* Activity *
Write out each line of the records that has "pixels" in it.

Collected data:
◇ ◇ ◇ ◇ ◇ ◇ ◇

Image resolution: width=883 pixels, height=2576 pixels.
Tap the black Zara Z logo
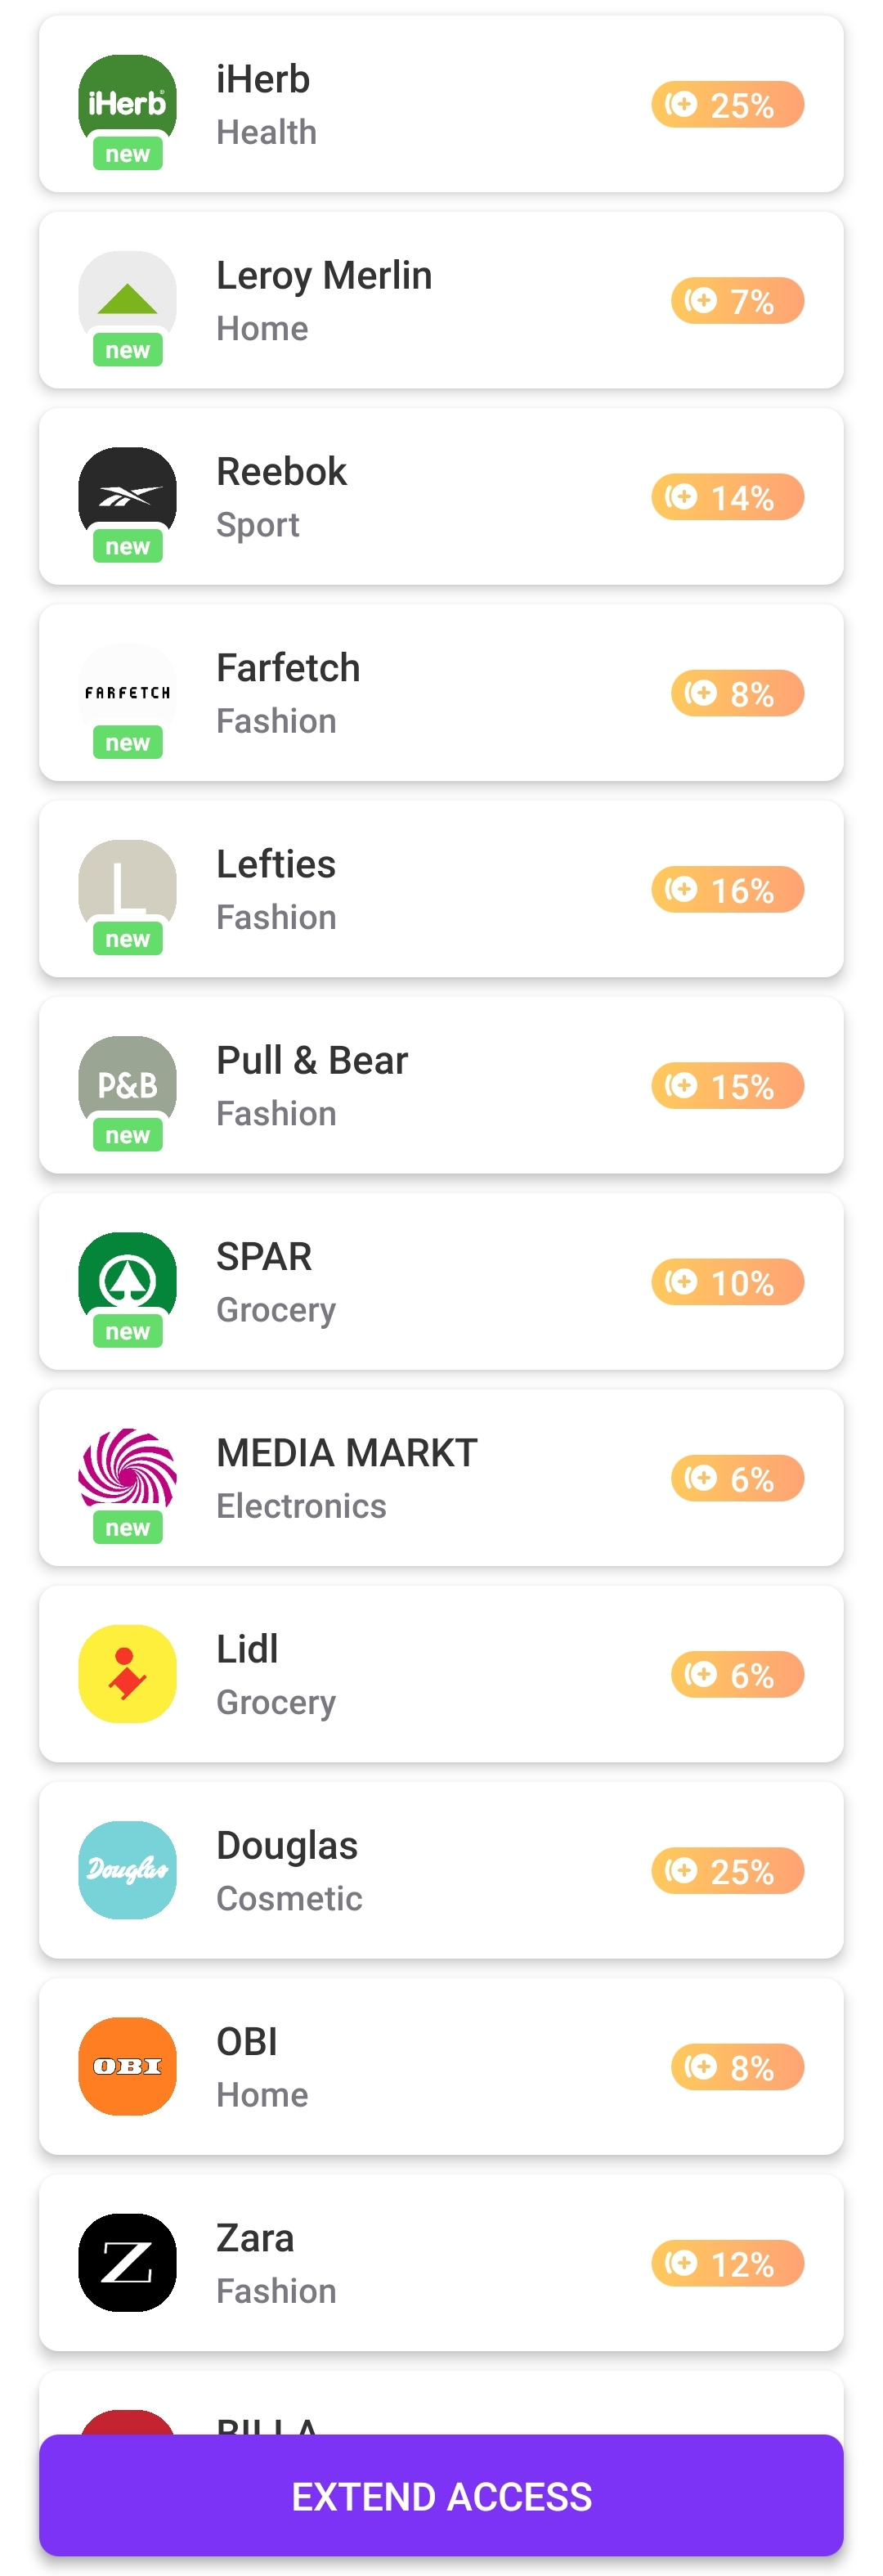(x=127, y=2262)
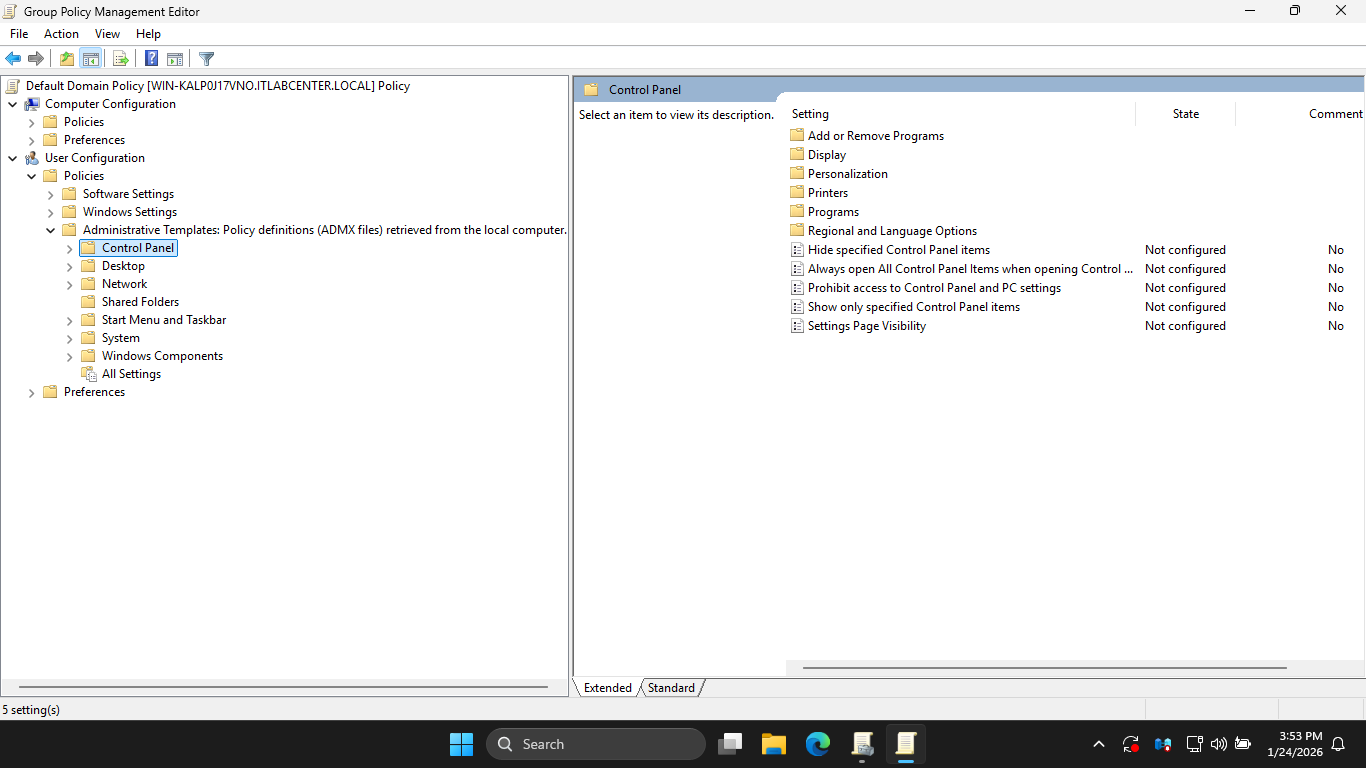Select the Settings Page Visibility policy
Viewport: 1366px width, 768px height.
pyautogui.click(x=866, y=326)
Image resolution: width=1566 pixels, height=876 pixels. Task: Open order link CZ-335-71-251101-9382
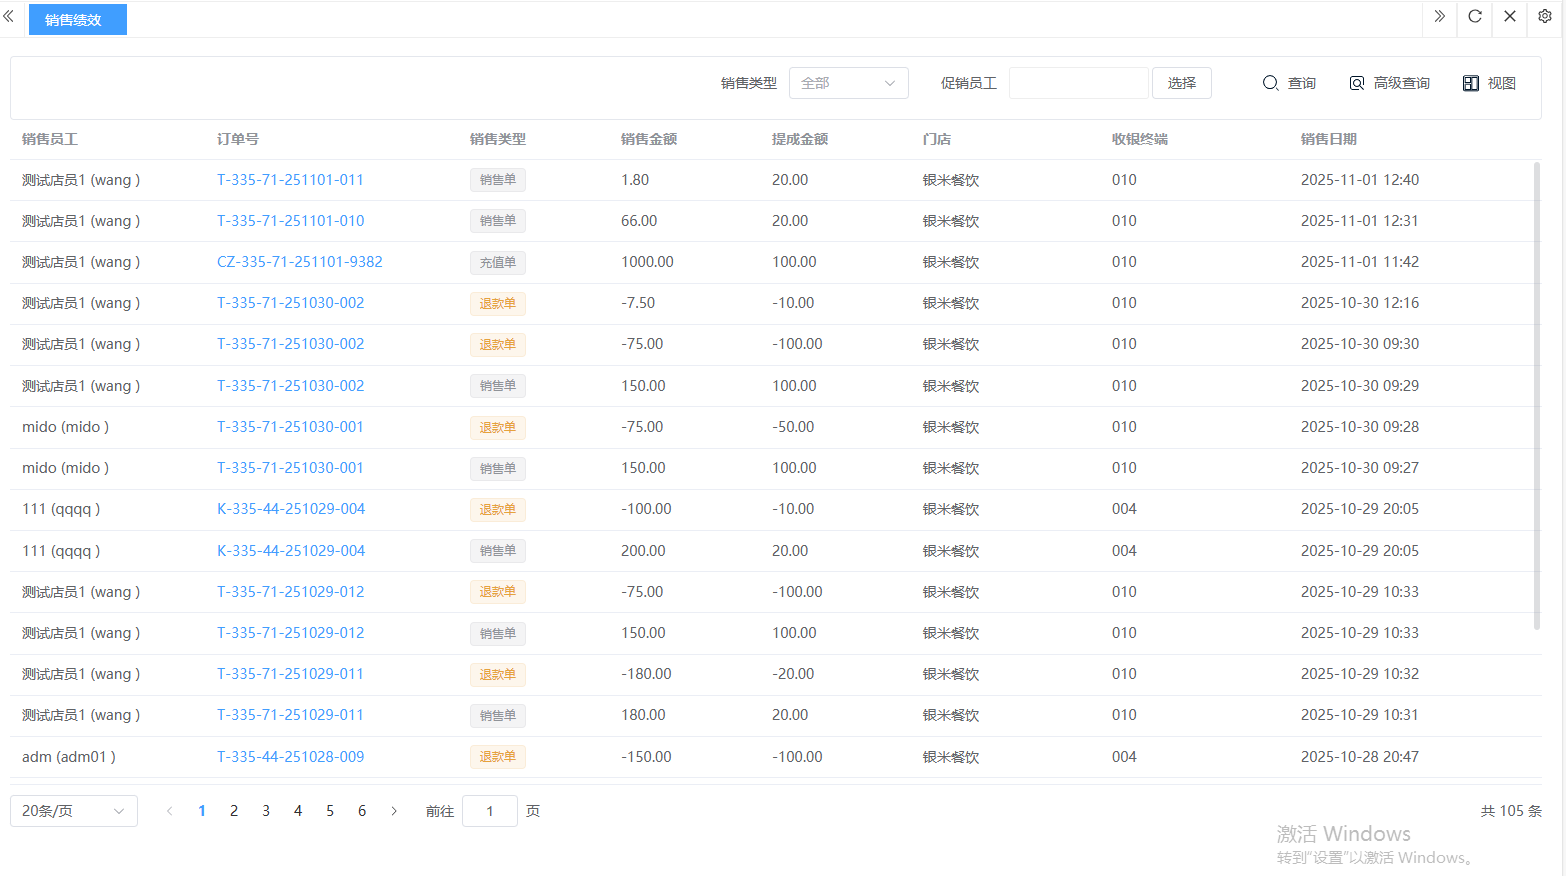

◇ ◇ ◇ ◇ ◇ ◇ ◇

* Exercise response *
Image resolution: width=883 pixels, height=2576 pixels.
Image resolution: width=1566 pixels, height=876 pixels. Task: Open order link CZ-335-71-251101-9382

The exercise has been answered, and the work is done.